* begin *

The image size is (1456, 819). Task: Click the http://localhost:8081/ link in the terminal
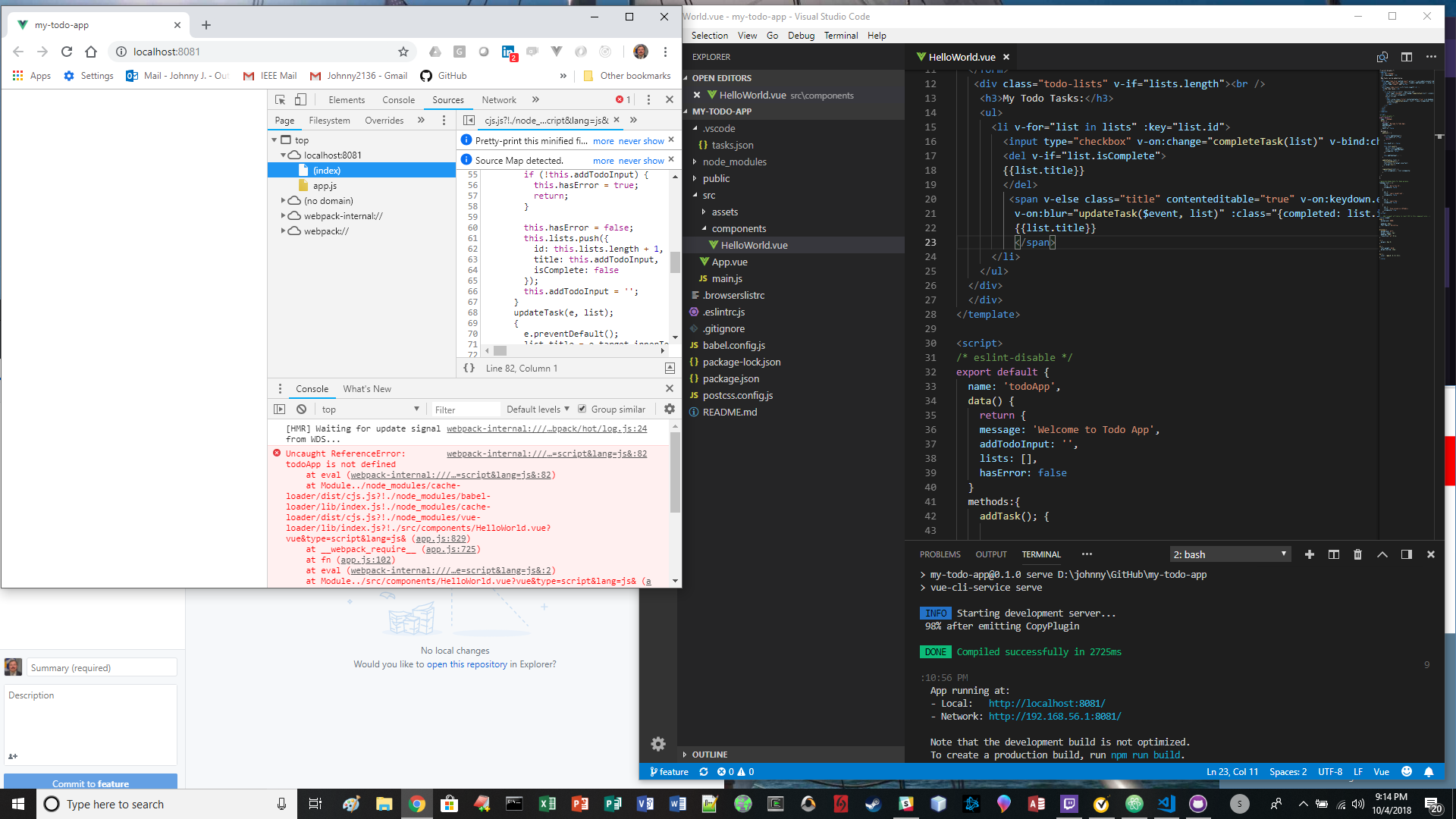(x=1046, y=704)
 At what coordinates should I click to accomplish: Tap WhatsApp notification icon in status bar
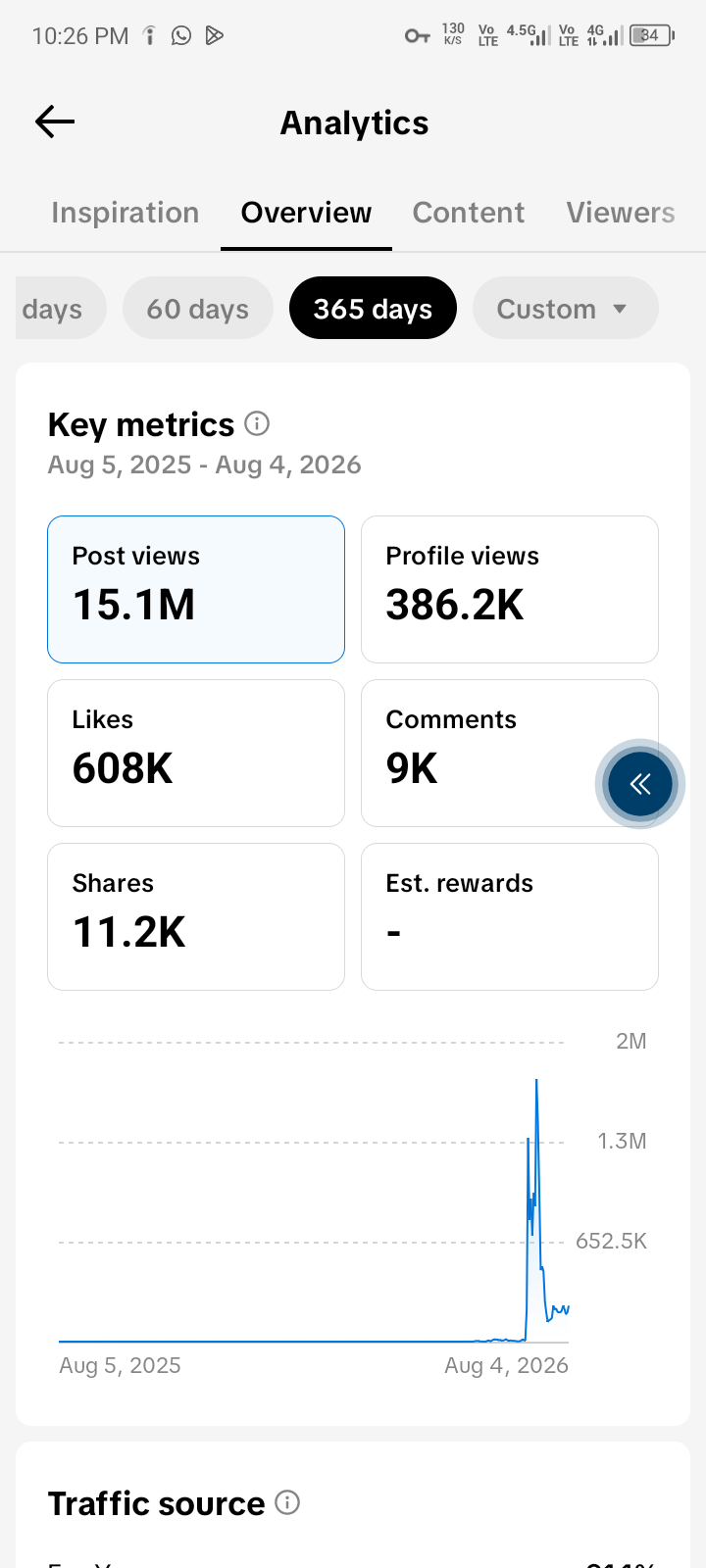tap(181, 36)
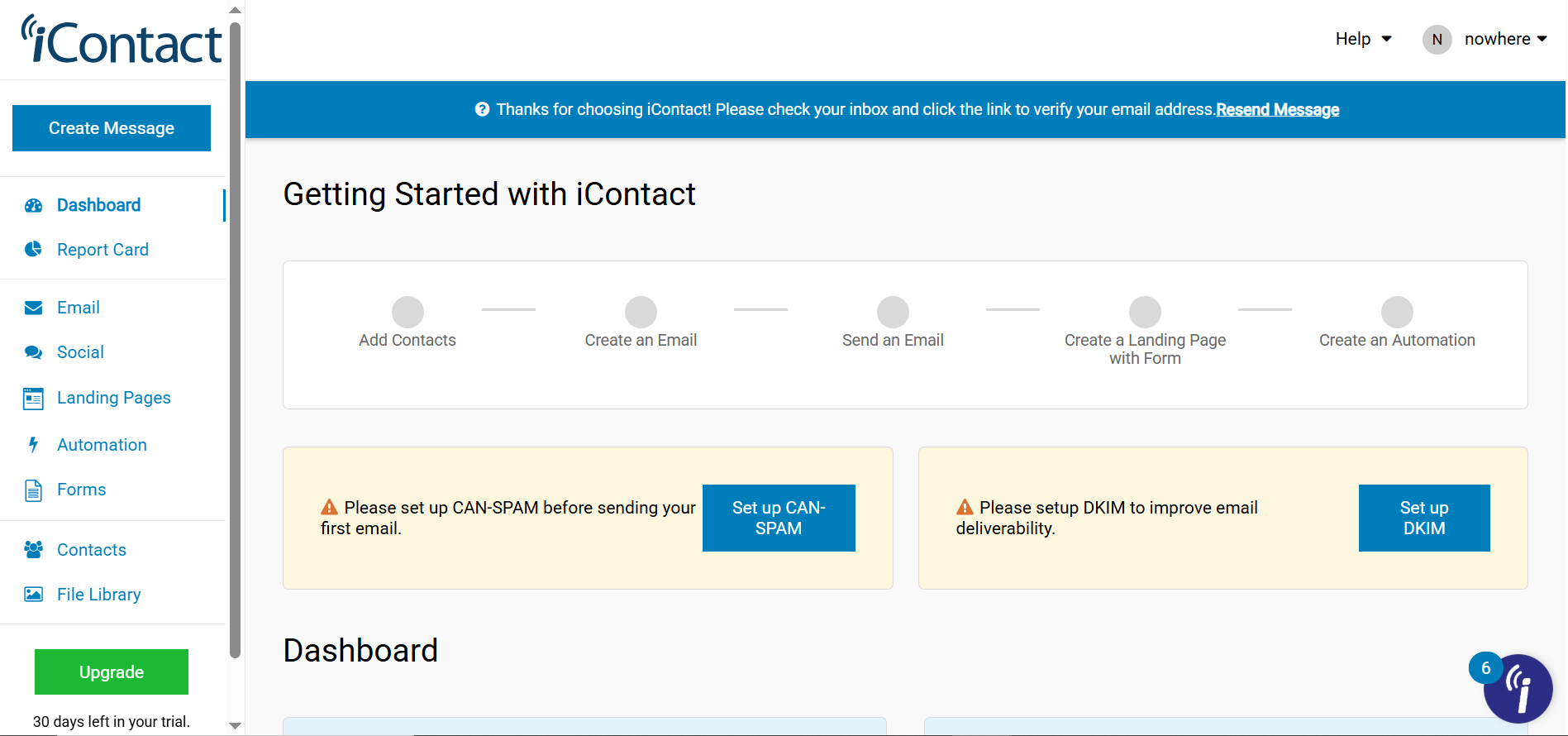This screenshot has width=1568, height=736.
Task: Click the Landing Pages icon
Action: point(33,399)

* end *
* begin *

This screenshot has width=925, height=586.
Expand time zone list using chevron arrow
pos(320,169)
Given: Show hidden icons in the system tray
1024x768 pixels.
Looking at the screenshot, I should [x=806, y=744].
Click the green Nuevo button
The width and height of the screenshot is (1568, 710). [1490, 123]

* end *

**The exercise:**
Reproduce the records starting at the line containing "Given: Show hidden icons in the system tray" and ending at the line containing "The width and", with both of those lines included.

**Exercise output:**
Given: Show hidden icons in the system tray
1024x768 pixels.
Looking at the screenshot, I should [x=806, y=744].
Click the green Nuevo button
The width and height of the screenshot is (1568, 710). [1490, 123]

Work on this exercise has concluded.